Run all tests and append the results to all.txt.

These options should provide a way to create repeatable tests scenarios and capture the results. Finally lets look briefly at the interactive mode. The small GUI provided initially shows the following screen.

Selecting a tag will limit the tests to any tests with that tag. You can then use the All or None buttons to select or deselect the visible tests. Choose the tag (all) to display all tests in the application. You can toggle the flag of each individual tests by pressing the space bar or double clicking on a test.

Once you have selected all the tests you want to run (they don't all have to be visible), click the Run button. It will display the following screen:

Initially you'll see Running test x of y and the Done button will be grayed out. Once completed you'll see Test results x of y passed (z%) indicating your progress. To return to the previous screen, close the window or click the Done button.

One last note on unit testing. As you'll soon discover, unit tests can be wrong and require some debugging. What's very nice about them is they allow you to apply a repeated set of tests that you can grow over time as you discover problems. And once a test is written you can be be sure if the problem happens again in the future it will be easy to find. Whether or not your a fan of unit testing this should provide one more tool you can choose to use to aid in the writing of correctly running software.

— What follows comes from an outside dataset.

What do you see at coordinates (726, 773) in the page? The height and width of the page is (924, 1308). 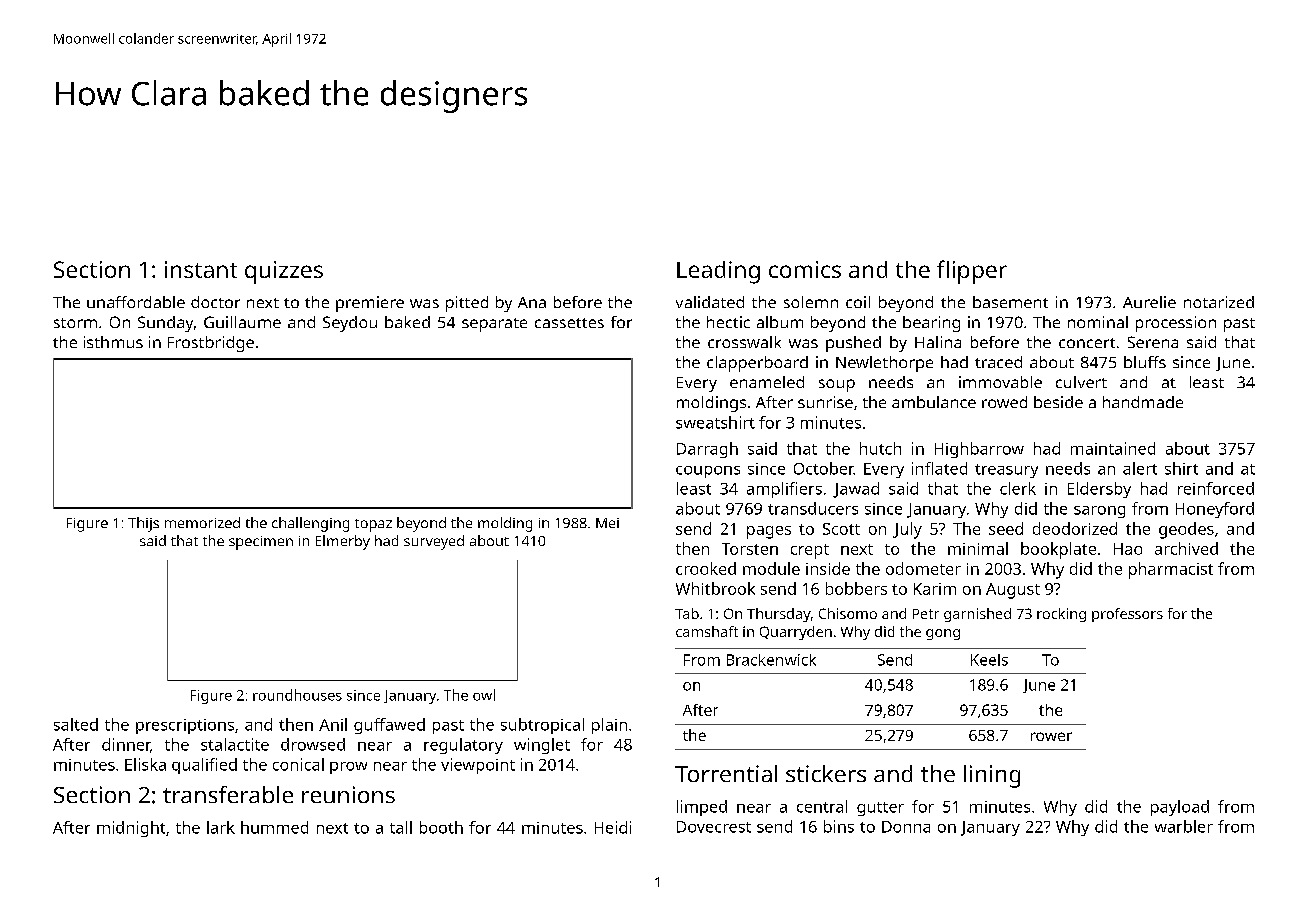 I see `Torrential` at bounding box center [726, 773].
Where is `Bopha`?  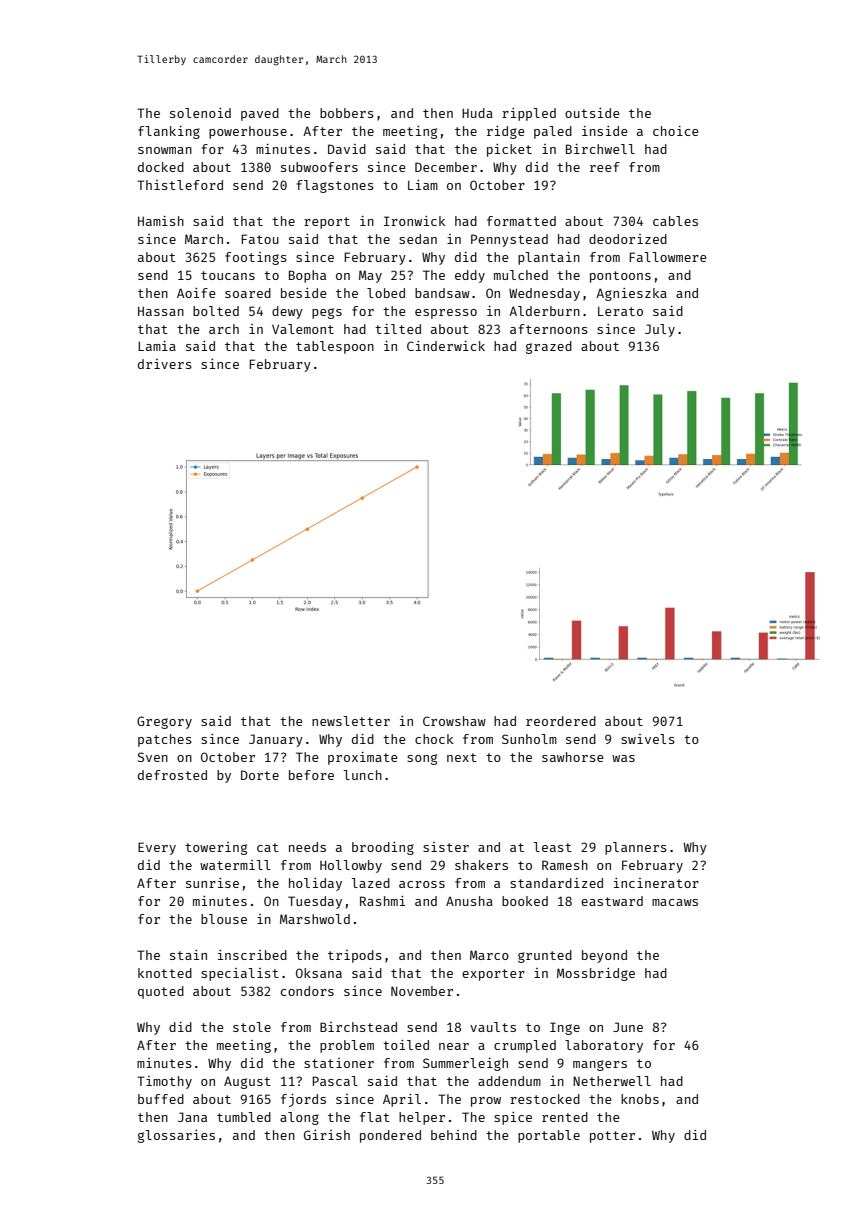
Bopha is located at coordinates (307, 276).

I hope you'll find unit testing with PowerBASIC to be easier and more enjoyable using the provided framework. As always if you have suggestions or would like to contribute to the documentation or source code please feel free.

Naming conflicts

It may have occurred to you that PbUnit is using your code and writing some additional code. You might be wondering, what names can I not use? In this version only two names are reserved: cPbUnitTest and pbUnitTestGui. All unit testing code is encapsulated in the class cPbUnitTest which is included with your source and pbUnitTestGui is the only exported function from pbuGui.dll.